The government and Whitehall are warming to
a new way of testing complex new systems: trying them out on
captive taxpayers, benefit claimants and patients.
The latest trials involve the Home Office’s
Identity and Passport Service.
It went live in May with a system to enable people
to apply for passports online. The technology from Siemens did not
work as intended, staff complained to managers that it slowed down
the issuing of passports, and the system was taken out of
service.
But this was not explained to applicants who waited
for weeks for their passports to arrive. Some tried to complain by
phone but gave up after hearing continuous automated messages.
Only after Computer Weekly made inquiries did the
passport service admit that the new system had failed and it was
asking some of those who had applied online to make a new
application on paper.
Despite the passport service using live
applications rather than test cases, the Home Office insisted in a
statement that the go-live of its Electronic Passport Application
system – EPA2 – was a "trial."
It appears, then, that there is now official
endorsement of the idea that new technology can be tested on an
unwitting public.
When in 2002 the Child Support Agency introduced a
system for calculating entitlements, Whitehall officials knew the
equipment had 52 critical defects, according to a report published
last month by the National Audit Office.
The defective system was imposed on staff who were
not trained adequately to use or understand it, and its
ill-considered deployment contributed to thousands of payments
being wrongly calculated or held up. But nobody in Whitehall
lamented the use of claimants as guinea pigs for the new
systems.
Officials at the Office of Government Commerce also
gave the green light in 2002 to the go-live of a defective system
to support tax credits. Whitehall, and to a much lesser extent
ministers, had known that recipients of tax credits would routinely
receive large overpayments which they would later be called on to
pay back. Today more than £2bn in overpayments is outstanding.
Again, the public were used as guinea pigs to see how well or badly
the new system would work in practice.
This year Computer Weekly has revealed the effect
on patients of serious flaws in the introduction of a Care Records
Service which forms part of the NHS’s £12.4bn National Programme
for IT [NPfIT]. The flawed go-live of a basic version of the care
records service at Nuffield Orthopaedic Centre in Oxford led to
hospital operations being cancelled, some treatments being
deferred, patients being called in for appointments when clinics
were not expecting them, and patients not being notified of
scheduled appointments.
NHS papers show that some health officials were
aware of flaws in the new system before it went live. But it was
patients who suffered the consequences of its failed
introduction.
It used to be that government and senior
functionaries expressed regret in public over the failure of some
major projects. The chaos caused by the rushed introduction of a
new system at the London Ambulance Service in 1992, for example,
led to a public inquiry. Named individuals were held accountable,
and a useful report was published which identified the causes.

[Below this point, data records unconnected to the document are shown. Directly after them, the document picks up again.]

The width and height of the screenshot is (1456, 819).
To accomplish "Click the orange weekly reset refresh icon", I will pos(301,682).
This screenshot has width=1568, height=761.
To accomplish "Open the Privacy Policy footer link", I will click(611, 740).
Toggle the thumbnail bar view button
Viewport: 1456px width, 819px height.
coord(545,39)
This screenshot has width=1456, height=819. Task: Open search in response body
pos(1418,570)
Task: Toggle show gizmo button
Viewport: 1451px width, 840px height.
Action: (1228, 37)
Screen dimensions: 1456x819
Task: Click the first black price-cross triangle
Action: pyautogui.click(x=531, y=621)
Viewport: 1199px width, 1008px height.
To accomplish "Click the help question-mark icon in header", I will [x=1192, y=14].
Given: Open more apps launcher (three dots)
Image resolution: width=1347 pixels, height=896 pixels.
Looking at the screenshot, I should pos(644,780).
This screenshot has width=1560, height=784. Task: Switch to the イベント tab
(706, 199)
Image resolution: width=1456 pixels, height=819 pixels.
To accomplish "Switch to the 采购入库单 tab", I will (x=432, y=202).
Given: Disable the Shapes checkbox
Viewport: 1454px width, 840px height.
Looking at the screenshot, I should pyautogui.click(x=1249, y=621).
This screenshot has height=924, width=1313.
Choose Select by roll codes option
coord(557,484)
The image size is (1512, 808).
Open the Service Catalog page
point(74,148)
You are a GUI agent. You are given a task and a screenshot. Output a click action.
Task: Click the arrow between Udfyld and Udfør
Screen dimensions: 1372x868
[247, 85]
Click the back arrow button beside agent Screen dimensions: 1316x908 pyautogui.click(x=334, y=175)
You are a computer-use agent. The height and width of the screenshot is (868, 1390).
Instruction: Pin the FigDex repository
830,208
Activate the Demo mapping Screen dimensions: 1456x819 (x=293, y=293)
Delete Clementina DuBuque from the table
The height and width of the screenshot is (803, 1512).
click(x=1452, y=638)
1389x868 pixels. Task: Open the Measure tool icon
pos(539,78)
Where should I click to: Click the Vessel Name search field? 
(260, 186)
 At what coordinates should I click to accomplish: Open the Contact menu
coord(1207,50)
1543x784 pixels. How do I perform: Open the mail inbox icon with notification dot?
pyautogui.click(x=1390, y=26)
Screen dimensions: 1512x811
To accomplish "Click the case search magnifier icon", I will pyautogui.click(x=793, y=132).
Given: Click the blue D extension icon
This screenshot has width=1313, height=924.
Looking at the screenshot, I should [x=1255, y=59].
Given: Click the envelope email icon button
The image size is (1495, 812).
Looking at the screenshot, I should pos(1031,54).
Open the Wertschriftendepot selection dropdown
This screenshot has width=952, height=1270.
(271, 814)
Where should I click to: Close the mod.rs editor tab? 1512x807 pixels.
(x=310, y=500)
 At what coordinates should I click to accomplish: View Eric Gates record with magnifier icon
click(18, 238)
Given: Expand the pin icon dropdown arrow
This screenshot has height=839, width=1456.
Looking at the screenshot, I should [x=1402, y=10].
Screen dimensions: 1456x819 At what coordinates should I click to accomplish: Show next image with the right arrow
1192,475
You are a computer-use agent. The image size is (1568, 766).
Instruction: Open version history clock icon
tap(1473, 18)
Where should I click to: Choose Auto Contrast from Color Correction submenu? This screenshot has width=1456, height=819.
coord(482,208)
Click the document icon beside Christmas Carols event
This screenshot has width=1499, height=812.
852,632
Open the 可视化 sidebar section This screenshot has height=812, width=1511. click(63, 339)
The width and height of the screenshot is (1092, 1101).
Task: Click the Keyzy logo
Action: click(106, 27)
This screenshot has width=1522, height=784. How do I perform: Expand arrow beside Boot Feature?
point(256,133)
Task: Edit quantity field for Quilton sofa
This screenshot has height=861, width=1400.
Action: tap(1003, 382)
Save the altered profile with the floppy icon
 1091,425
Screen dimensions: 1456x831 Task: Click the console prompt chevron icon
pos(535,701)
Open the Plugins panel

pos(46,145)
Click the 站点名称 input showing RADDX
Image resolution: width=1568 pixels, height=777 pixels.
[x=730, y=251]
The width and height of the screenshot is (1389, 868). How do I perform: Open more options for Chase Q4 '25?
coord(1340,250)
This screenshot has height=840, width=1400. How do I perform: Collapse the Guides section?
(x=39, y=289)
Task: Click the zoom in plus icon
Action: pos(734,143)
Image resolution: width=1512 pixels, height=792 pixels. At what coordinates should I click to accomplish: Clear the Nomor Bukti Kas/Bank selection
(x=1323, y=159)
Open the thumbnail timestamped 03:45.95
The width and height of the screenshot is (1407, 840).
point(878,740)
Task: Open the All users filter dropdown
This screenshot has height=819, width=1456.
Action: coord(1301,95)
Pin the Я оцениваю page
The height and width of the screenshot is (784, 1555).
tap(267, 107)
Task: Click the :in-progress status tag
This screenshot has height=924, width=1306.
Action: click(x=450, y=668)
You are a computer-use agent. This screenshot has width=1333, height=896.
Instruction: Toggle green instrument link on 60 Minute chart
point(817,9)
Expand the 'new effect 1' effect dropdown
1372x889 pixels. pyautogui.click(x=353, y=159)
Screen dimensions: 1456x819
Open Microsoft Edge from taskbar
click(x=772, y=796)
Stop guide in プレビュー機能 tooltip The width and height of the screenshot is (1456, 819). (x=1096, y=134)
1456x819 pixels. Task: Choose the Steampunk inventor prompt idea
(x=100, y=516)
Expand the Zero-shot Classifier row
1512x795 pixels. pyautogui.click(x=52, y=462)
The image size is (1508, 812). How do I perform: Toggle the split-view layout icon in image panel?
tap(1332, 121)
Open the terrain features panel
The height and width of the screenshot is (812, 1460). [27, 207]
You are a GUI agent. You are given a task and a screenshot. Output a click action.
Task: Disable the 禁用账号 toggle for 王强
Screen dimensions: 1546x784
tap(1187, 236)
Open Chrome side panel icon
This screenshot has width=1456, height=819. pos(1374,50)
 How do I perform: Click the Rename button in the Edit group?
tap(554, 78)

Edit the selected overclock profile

But in recent years the government and Whitehall
have introduced flawed systems without regretting failures that
have directly affected peoples’ lives.
It could be argued that the use of members of the
public as test cases would be slightly more acceptable if someone
were held accountable for IT-related calamities– as chief
executives of companies are responsible to shareholders for major
losses on failed IT projects.
But in public life, ministers and officials rarely
if ever accept that they have made mistakes. Indeed, ministers even
pass off failures as successes, perhaps because they are poorly
briefed.
On 14 June, prime minister Tony Blair was
challenged in the House of Commons to name "any major Government IT
project that has been delivered on budget or on time, or which
works". He replied: "There is one that is quite closely linked to
the identity card idea, which, of course, is the passport system.
It required a complicated computer project and it has worked
extremely well."
In fact, the passport service had unsuccessfully
introduced EPA2 on 16 May, a month before Blair’s assurance to the
Commons. At the time of Blair’s speech the passport service was
trying to cope with an increasing backlog of work. By last
Thursday, 5,000 passports which had been applied for online
remained to be processed.
One online applicant, Rob Dustall, told Computer
Weekly that his passport took six weeks to arrive, a month longer
than he expected, and only two working days before his holiday.
Most passports are issued quickly, and the staff
and managers who operate and run systems to support tax credits,
the Child Support Agency and the work of the NHS do their best to
provide an exemplary service to the public.
They should not be blamed for the decisions of
senior civil servants and ministers who seem to deem it acceptable
to tackle flaws in new technology based on the misfortunes suffered
by captive taxpayers, patients and claimants.